Collected data
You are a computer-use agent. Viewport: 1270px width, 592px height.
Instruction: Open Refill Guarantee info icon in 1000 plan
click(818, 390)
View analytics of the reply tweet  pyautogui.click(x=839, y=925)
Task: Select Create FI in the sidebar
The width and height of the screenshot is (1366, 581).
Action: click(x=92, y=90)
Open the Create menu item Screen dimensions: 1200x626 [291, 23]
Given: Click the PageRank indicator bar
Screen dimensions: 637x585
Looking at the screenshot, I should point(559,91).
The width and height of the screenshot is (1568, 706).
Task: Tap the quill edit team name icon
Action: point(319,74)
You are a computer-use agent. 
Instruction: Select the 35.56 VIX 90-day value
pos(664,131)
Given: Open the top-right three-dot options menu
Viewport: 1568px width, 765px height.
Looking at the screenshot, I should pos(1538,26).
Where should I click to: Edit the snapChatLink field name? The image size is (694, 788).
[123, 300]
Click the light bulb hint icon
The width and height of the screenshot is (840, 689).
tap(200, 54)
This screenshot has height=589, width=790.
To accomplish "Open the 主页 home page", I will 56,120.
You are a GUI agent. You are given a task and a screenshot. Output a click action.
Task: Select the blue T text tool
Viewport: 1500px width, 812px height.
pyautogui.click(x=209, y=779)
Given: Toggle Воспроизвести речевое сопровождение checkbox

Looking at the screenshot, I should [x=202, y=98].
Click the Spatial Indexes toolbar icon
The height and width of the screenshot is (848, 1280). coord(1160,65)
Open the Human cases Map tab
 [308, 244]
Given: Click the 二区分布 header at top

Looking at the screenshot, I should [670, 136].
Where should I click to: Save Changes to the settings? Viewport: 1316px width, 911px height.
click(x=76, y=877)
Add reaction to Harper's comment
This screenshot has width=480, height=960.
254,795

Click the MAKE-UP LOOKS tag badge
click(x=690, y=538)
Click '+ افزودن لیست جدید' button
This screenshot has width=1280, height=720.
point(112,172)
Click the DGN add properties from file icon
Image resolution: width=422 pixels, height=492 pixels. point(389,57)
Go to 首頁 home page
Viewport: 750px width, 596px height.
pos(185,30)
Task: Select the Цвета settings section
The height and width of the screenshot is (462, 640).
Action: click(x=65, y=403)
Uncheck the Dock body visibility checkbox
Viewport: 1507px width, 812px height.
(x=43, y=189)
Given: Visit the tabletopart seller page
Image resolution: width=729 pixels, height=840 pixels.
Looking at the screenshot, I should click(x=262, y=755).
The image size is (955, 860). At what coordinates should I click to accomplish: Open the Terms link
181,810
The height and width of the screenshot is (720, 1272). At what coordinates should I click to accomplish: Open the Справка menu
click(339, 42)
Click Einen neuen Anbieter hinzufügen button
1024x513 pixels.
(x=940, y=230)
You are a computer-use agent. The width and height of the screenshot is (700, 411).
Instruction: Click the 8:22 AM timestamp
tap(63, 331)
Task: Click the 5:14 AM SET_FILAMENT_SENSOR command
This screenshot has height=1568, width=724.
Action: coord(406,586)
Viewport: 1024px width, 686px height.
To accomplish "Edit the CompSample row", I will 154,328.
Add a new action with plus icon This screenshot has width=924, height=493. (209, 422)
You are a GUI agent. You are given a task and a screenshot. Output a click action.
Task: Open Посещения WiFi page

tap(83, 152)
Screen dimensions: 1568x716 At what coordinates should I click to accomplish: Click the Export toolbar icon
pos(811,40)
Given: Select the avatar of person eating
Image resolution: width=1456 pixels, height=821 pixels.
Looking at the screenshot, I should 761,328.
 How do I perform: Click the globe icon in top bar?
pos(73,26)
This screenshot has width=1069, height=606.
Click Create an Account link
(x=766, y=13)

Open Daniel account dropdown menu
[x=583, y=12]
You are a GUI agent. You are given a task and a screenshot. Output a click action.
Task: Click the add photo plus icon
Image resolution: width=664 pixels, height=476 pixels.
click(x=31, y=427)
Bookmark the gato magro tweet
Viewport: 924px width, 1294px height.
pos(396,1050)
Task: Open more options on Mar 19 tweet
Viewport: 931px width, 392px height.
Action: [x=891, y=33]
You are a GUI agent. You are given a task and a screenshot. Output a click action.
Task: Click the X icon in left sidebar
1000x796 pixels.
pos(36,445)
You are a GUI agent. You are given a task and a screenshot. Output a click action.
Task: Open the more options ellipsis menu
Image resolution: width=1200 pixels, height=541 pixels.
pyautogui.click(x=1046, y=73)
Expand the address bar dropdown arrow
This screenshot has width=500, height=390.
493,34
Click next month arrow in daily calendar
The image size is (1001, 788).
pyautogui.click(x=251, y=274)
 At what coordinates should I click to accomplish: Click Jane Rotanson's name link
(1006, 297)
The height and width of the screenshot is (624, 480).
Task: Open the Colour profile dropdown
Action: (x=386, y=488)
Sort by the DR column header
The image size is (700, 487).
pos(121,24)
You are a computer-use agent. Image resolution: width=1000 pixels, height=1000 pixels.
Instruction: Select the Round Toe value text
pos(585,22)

# Problem to solve
Print the lines above, unchanged, from the start of the records to the line with "Given: Open the", including that final line.

# Your solution
You are a computer-use agent. Viewport: 1270px width, 592px height.
Instruction: Open Refill Guarantee info icon in 1000 plan
click(818, 390)
View analytics of the reply tweet  pyautogui.click(x=839, y=925)
Task: Select Create FI in the sidebar
The width and height of the screenshot is (1366, 581).
Action: click(x=92, y=90)
Open the Create menu item Screen dimensions: 1200x626 [291, 23]
Given: Click the PageRank indicator bar
Screen dimensions: 637x585
Looking at the screenshot, I should point(559,91).
The width and height of the screenshot is (1568, 706).
Task: Tap the quill edit team name icon
Action: point(319,74)
You are a computer-use agent. 
Instruction: Select the 35.56 VIX 90-day value
pos(664,131)
Given: Open the top-right three-dot options menu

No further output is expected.